Photographer pulled his chair closer. “Listen my friend, let me tell you a story. At my darkest moment, when all the world told me that I was crazy for wanting to change the world with my movies—Ha!—I began—like you—to wonder if in fact black was white and white, like they said, black. But chance, or Zeus, or fate or whatever it is that sends to us what we most need in our hour of need, sent to me a story from my youth, the story of Adam’s Peak: the highest point on earth, protruding from The Garden of Eden to a height halfway between the strife of the earth’s surface and the serenity of the lowest sphere of heaven, the moon. From this peak, it was said, Adam could hold the entire world in one, unframed view—and I clung to this story as if my life depended on it. This is why I moved to this house atop the toll bridge. At the time, it was the highest point around, even higher than OZ. A person could see all the way t
o the sea from this spot. But then, of course, OZ grew like a new mountain range, blocking the view. No matter, that was also about the time I realized I was losing my sight.”
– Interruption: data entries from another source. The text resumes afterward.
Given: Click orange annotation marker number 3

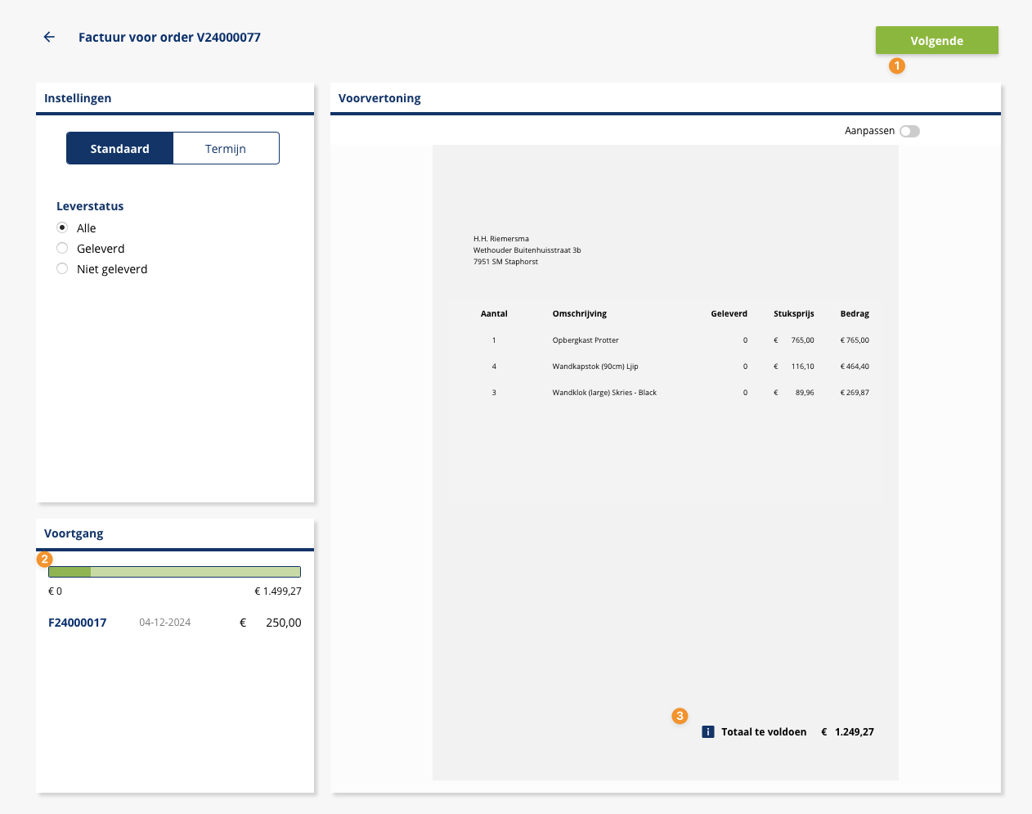Looking at the screenshot, I should tap(680, 716).
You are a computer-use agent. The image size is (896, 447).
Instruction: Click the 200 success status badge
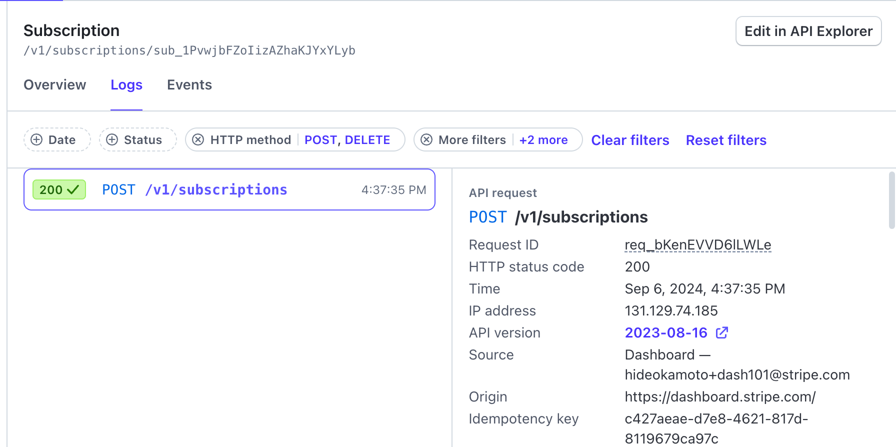[x=59, y=190]
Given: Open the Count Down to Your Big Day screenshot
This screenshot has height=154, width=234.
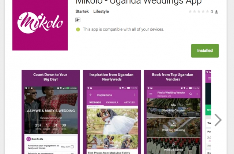Looking at the screenshot, I should click(51, 112).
“What do you mean you’re losing your sight?” Mechanic asked, recalling a creeping stiffness in his own fingers that made it increasingly difficult to hold a wrench.
Photographer nodded. “I am going blind.”
“No!”
“All those years of standing in the place of film, focusing light on my eyes, is making them useless. So I practice by closing my eyes. And I discovered that if the essence of photography is seeing, the essence of seeing is the mind.”
“You mean you are actually losing your sight?”
“From that day on, I determined to make a genre of photography no one else could see, one that when I died, would die with me—and that, my friend, is the essence of art. And of life.” He paused a moment, then added, “And that is also why she has feelings for you.”
“She?” A wild hope went through Mechanic, thinking for a minute that Photographer had meant Designer. But seeing him nod solemnly, it became clear why Photographer had insisted he attend the meeting of the Anti-Billboardistas; why he had called him a blockhead that night after the concert; why he had been agitated at Mechanic for nearly missing a reading. All of these instances had one common denominator. “She told you that?” he asked.
“Not in words, of course.” He pulled something out from under his chair. A bicycle chain. One of its links was missing. And Mechanic came to know that it was from her bicycle and that she wanted him to fix it.
Only a few short months ago, he would have known what to do with a clarity that he had never had before or since. A friend who would ask him to make a repair could be no friend. Could be only an enemy, a brute without the slightest understanding of him or his work. And Photographer would have agreed. But now, looking at the rusted chain draped between Photographer’s two fists, its stiff links bowed into the outline of a valentine, Mechanic was so confused he wanted to cry.